* [SET TASKS]:
1. In the special issue announcement below, what is the deadline for manuscript submissions?
2. Retype the part of the special issue announcement below that runs from "Hydrogen is increasingly" to "of hydrogen storage.".

=== QUOTED PASSAGE ===

A special issue of Energies (ISSN 1996-1073). This special issue belongs to the section "A5: Hydrogen Energy".

Deadline for manuscript submissions: 30 December 2026 | Viewed by 1311

Special Issue Editor

Prof. Dr. Seungho Jung

E-Mail Website
Guest Editor
Environmental and Safety Engineering, Ajou University, Suwon 16499, Republic of Korea
Interests: hydrogen safety; risk assessment; modeling; optimization; CFD; consequence analysis
Special Issues, Collections and Topics in MDPI journals

Special Issue Information

Dear Colleagues,

Hydrogen is increasingly recognized as a cornerstone of the global transition toward sustainable and carbon-neutral energy systems. However, the large-scale deployment of hydrogen energy critically depends on the development of safe, efficient, and cost-effective storage technologies. This Special Issue, entitled “Advances in Hydrogen Storage: Strategies, Technologies, Safety and Future Directions”, aims to bring together cutting-edge research and comprehensive reviews that address the scientific, technical, and practical challenges of hydrogen storage.

We invite contributions that explore a wide range of topics, including, but not limited to, the following: novel materials for physical and chemical hydrogen storage (metal hydrides, complex hydrides, porous materials, cryo-compressed systems, and solid-state storage); advancements in system design and integration for transportation, industrial, and stationary applications; and modeling, simulation, and optimization approaches for hydrogen storage performance. Papers focusing on safety analysis, risk assessment, and mitigation strategies in hydrogen handling and storage systems are especially encouraged, as safety remains a central issue in the realization of the hydrogen economy.

This Special Issue also welcomes the submission of forward-looking perspectives that outline emerging technologies, policy frameworks, and future research directions needed to accelerate hydrogen adoption worldwide. By integrating insights from materials science, chemical engineering, energy systems, and environmental policy, this Special Issue aims to provide a holistic understanding of hydrogen storage’s current status and future potential.

Researchers, engineers, and practitioners are invited to contribute original research articles, reviews, and case studies that advance knowledge and practice in hydrogen storage science and technology.

=== DATA SHOWN ===

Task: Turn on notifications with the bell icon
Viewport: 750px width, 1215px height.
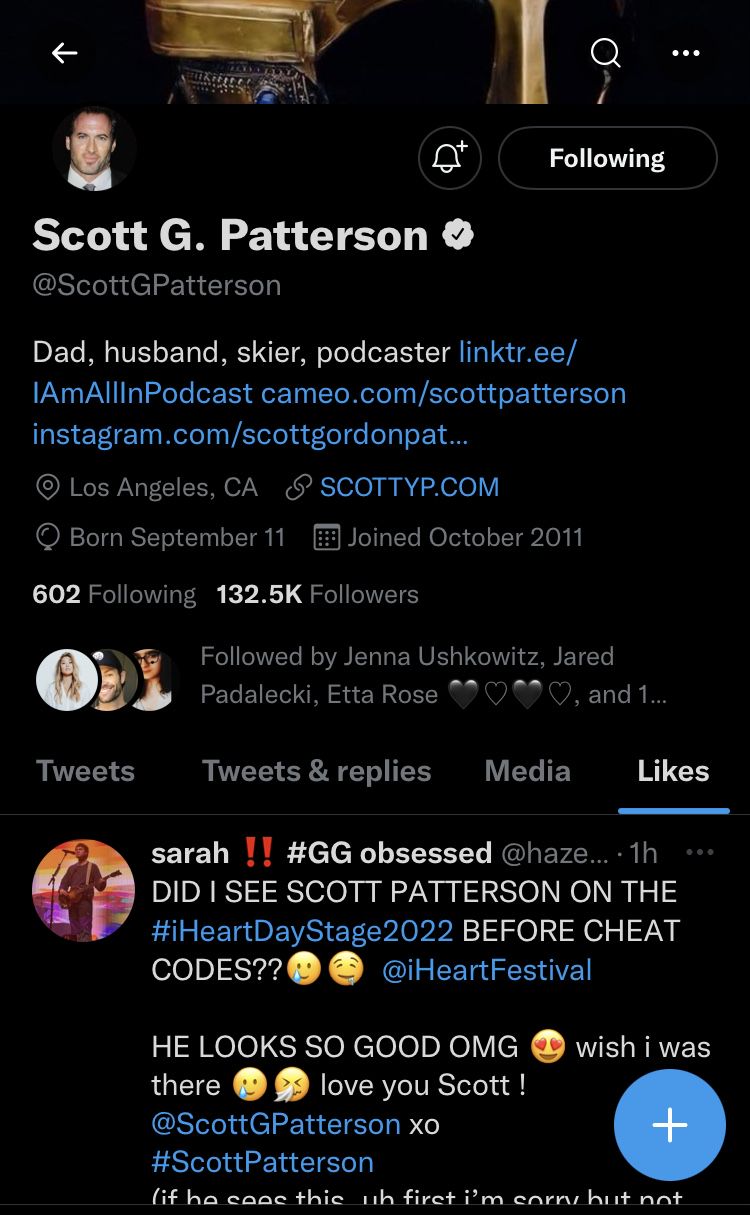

===

* [COMPLETED EXERCISE]:
1. 30 December 2026

2.
Hydrogen is increasingly recognized as a cornerstone of the global transition toward sustainable and carbon-neutral energy systems. However, the large-scale deployment of hydrogen energy critically depends on the development of safe, efficient, and cost-effective storage technologies. This Special Issue, entitled “Advances in Hydrogen Storage: Strategies, Technologies, Safety and Future Directions”, aims to bring together cutting-edge research and comprehensive reviews that address the scientific, technical, and practical challenges of hydrogen storage.